Are these domain aliases or addon domains?
Been saying it for quite a while (ever since the SSL for everyone craze started), cPanel needs to move away from domain aliases and towards addon domains with shared DocumentRoots.
Domain Aliases (parked domains) just adds the domain to the ServerAlias directive in the web server configuration. If you have 10 domain aliases, then a single VirtualHost in the web server configuration is responsible for 11 domains (the main domain + the 10 domain aliases), so a certificate has to be generated for all 11 domain names. (And regenerated every time one of those domains is added or deleted from the domain alias list)
Addon domains create their own VirtualHost containers. So if you have 10 addon domains, then you have 11 VirtualHost containers - the main domain + the 10 addon domains. Each VirtualHost can have it's own certificate. So you'd actually have 11 certificates generated. When one is deleted... so what? The certificate doesn't get automatically renewed when it's renewal comes up. Want to add an 11th addon domain? Just generate a new certificate for that 11th domain name.
Now... having said all of that... I actually have no idea how cPanel's AutoSSL works in regards to this. I could forsee the issue with domain aliases and certificate (re)generation, so I implemented my own solution. My "AutoSSL" doesn't depend on anything that cPanel does with automatic SSL generation. So I may be speaking out of turn here.

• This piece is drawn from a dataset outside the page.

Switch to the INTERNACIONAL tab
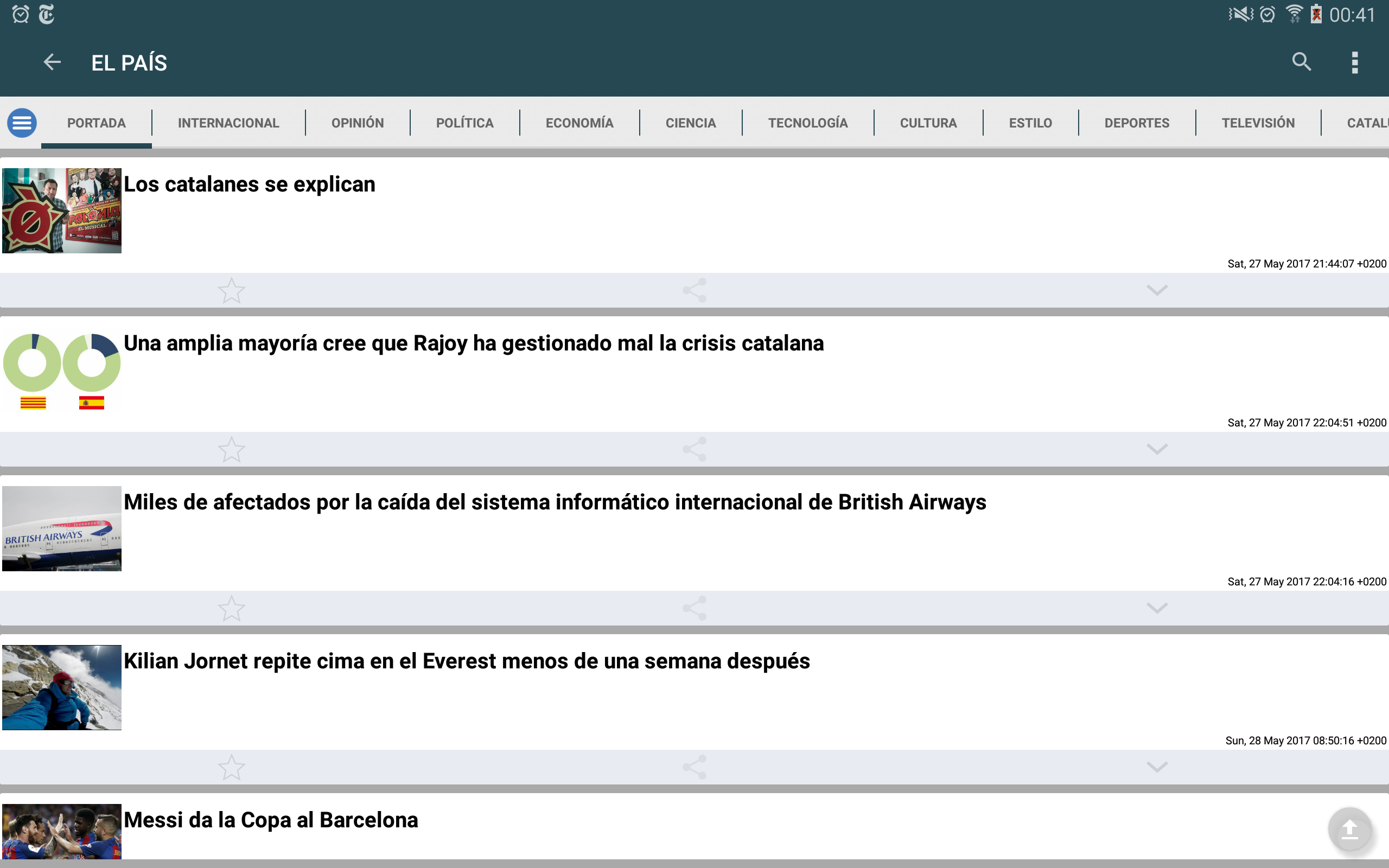The width and height of the screenshot is (1389, 868). click(228, 123)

Additionally, I would agree that 3500 domains on a single cPanel account is probably an extreme edge case and doesn't reflect the intent of cPanel. When you get into edge cases like this... you really can't expect the software to work the same as it does for everyone else the uses it within the realm of intention. There's likely always going to extreme cases where a user wants a piece of software do to something it's not specifically designed for, but the issue is that the user is "one" user. The other 99,999 users use the software within the bounds of intention. I would not expect a developer to bend over backwards to appease that one user if there's no justification for the other users.